TASK PROMPT
Each record below should be returned word for word, with no pictures included.

*** DATA EXTRACT ***

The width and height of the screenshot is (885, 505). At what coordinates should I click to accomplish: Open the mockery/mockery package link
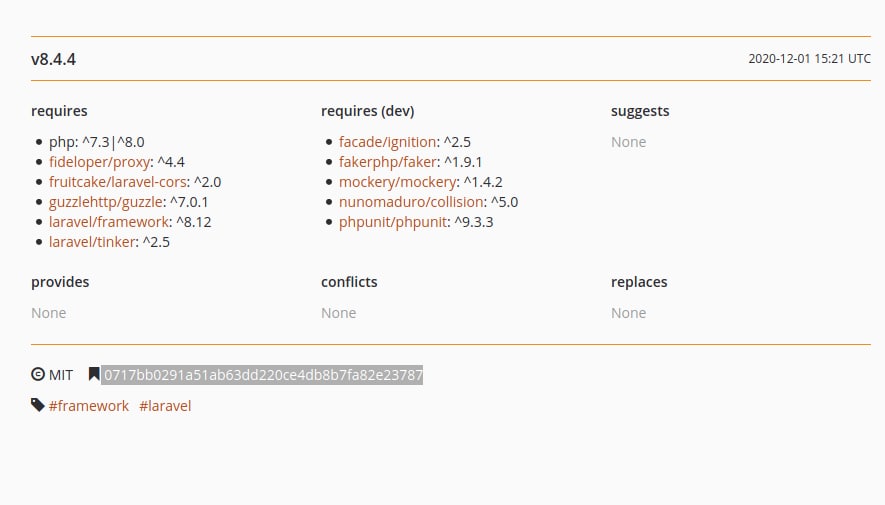[x=398, y=182]
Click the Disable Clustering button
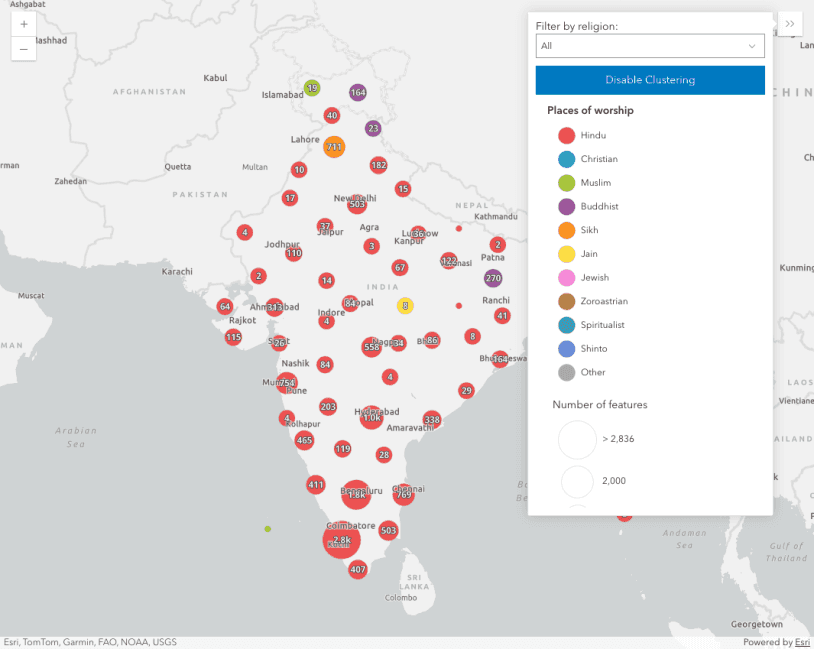 pos(650,80)
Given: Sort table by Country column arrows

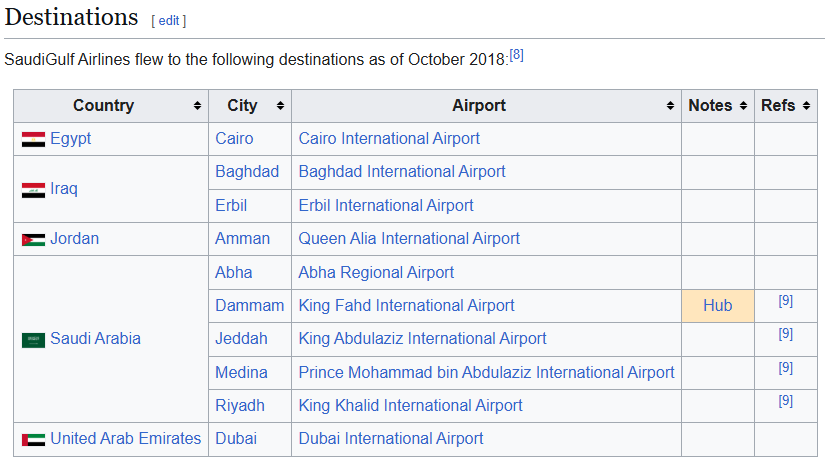Looking at the screenshot, I should (197, 106).
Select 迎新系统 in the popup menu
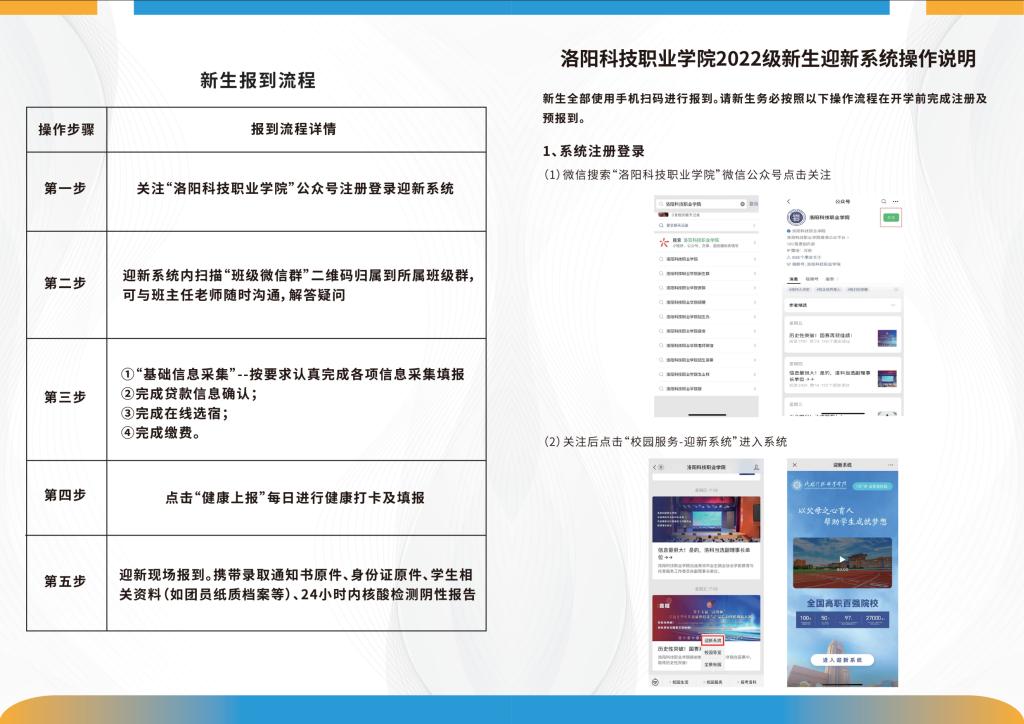The image size is (1024, 724). tap(713, 640)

*** End of DATA EXTRACT ***

SOLUTION TO THIS TASK
The width and height of the screenshot is (885, 505). At what coordinates should I click to accomplish: Open the mockery/mockery package link
[x=398, y=182]
Click the Disable Clustering button
 pos(650,80)
Given: Sort table by Country column arrows

Looking at the screenshot, I should (197, 106).
Select 迎新系统 in the popup menu
The image size is (1024, 724). tap(713, 640)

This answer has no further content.